Donald Trump, Angela Merkel
Disappointment was the chief feeling of Germans - German Chancellor Angela Merkel and Trump Getty Images

It comes as no surprise that Europeans are wary of Trump's presidency. But on the eve of his inauguration new numbers show just how fearful, sad, and disappointed Europeans actually feel.

A new poll of people in major European countries, including Germany, France, Britain, and Poland finds high levels of negative emotions when asked about their feelings on Donald Trump as he prepares to take the oath of office.

Conducted by Berlin-based mobile researchers Dalia for IBTimes UK the poll is as part of a larger study of 10,000 people from across the EU's 28-nations gauging their political and moral attitudes.

Fear about Trump's presidency was strongest in France where 43% of respondents said they were afraid about his presidency, followed by Poland (35%), and Germany and the UK tied at 33%.

In the UK 41% of people said they felt "disappointment" with high numbers of others in Poland and Germany feeling the same.

Positive emotions like happiness, excitement, and hope failed to describe their feelings. The highest amount of "hope" that respondents felt was in Spain at 17%, and the country also led in feelings of "happiness" at 6%. Feelings of "relief" and "excitement" failed to break out of the single digits across Europe.

"The European centre of [political] gravity is, and always has been, some way to the left of that of the US," said British political scientist Robert Hazell at University College London. "We view Trump with dismay, bordering on horror, for all the reasons that you've read about."

In an interview published on 15 January Trump called the Nato military alliance — originally forged to guard against the former Soviet Union — obsolete. Repeatedly throughout his election campaign Trump questioned whether the transatlantic alliance's members were paying their fair share, suggesting the US may not honour its treaty obligations to protect other members.

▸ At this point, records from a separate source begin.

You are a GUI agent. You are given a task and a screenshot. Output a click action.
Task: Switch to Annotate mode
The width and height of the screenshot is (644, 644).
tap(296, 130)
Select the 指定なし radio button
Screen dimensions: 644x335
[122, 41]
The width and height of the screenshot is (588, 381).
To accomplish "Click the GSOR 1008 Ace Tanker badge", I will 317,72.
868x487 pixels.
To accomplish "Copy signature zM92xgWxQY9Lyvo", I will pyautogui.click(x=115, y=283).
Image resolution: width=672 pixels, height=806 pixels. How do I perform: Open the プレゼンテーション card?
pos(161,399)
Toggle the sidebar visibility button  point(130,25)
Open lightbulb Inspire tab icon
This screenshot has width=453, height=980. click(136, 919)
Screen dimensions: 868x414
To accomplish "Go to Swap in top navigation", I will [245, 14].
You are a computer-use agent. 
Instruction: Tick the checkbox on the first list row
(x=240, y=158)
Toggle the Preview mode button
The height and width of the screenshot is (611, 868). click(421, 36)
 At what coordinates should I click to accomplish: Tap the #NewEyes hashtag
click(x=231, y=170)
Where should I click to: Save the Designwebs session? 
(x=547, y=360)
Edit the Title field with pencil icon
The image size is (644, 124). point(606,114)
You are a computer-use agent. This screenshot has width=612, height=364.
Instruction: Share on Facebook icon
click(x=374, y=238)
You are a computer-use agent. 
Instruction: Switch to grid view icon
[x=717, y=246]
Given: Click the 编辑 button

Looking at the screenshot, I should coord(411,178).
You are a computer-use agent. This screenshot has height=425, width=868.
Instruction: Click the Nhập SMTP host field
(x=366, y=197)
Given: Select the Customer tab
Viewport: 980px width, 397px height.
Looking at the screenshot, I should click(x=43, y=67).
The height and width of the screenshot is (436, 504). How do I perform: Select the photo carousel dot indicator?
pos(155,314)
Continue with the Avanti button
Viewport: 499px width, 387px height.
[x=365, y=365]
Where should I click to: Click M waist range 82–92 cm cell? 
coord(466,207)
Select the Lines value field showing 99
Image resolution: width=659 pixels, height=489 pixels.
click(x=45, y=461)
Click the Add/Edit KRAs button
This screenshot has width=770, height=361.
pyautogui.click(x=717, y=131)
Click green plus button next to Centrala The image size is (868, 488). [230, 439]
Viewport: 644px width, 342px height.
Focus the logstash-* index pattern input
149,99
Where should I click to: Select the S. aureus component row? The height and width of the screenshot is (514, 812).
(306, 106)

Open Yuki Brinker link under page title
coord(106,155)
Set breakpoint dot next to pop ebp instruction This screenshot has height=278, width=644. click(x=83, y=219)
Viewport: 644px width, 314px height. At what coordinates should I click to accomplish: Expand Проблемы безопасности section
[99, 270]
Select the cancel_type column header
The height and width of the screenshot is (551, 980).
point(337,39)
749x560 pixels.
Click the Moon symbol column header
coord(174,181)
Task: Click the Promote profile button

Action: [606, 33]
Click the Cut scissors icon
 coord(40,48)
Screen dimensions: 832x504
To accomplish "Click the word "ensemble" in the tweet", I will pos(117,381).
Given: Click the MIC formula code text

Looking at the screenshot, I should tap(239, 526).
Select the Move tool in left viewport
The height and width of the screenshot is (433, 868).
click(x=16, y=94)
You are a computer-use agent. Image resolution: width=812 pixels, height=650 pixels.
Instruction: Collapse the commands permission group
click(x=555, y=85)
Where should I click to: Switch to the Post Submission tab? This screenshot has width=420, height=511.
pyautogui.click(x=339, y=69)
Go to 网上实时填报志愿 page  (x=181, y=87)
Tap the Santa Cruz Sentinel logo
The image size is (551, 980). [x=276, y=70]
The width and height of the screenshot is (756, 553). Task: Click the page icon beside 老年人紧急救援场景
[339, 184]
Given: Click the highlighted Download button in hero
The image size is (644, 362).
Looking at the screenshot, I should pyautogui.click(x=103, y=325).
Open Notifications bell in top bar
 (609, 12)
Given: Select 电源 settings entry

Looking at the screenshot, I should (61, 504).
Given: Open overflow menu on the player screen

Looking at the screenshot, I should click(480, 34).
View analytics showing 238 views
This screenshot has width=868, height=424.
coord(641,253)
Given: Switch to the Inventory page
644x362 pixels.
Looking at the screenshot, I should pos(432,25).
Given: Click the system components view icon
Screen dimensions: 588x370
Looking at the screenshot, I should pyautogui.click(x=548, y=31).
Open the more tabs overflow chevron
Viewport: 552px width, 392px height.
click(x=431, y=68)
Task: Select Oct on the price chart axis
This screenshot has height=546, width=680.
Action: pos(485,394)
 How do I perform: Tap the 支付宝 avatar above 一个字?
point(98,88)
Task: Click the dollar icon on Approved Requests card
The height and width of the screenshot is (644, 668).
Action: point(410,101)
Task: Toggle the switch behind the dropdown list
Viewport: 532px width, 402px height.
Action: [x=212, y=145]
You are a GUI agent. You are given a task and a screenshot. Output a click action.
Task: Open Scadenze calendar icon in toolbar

"We view with real concern his wild statements about whether the US will continue to be a reliable partner," Hazell said. "There is a real fear that the United States may be about to enter a period of isolationism," he added. In the long run this would "be dangerous for the US and not just for Europe." Whether the US likes it or not, Hazell said, "it is one of the world's most important international policemen."

Feelings about Trump in Europe haven't improved – and may be even worse – than last year. Before the 2016 election last June, a Pew poll showed that across European nations just 9% of people had confidence that Trump would "do the right thing" in world affairs.

"I think Trump has his work cut out for him in Europe," said Dr Jacob Parakilas, deputy head of the US Programme at the international affairs think tank Chatham House.

Last week Trump also said that he won't work to stop nations from leaving the European Union, drawing condemnation from German and French leaders Angela Merkel and Francois Hollande.

Trump is "taking the side of the European far-right over its established governments and established political order," Parakilas added. "That makes him very popular in the part of Europe that actively supports the far-right, and very unpopular in the rest of it."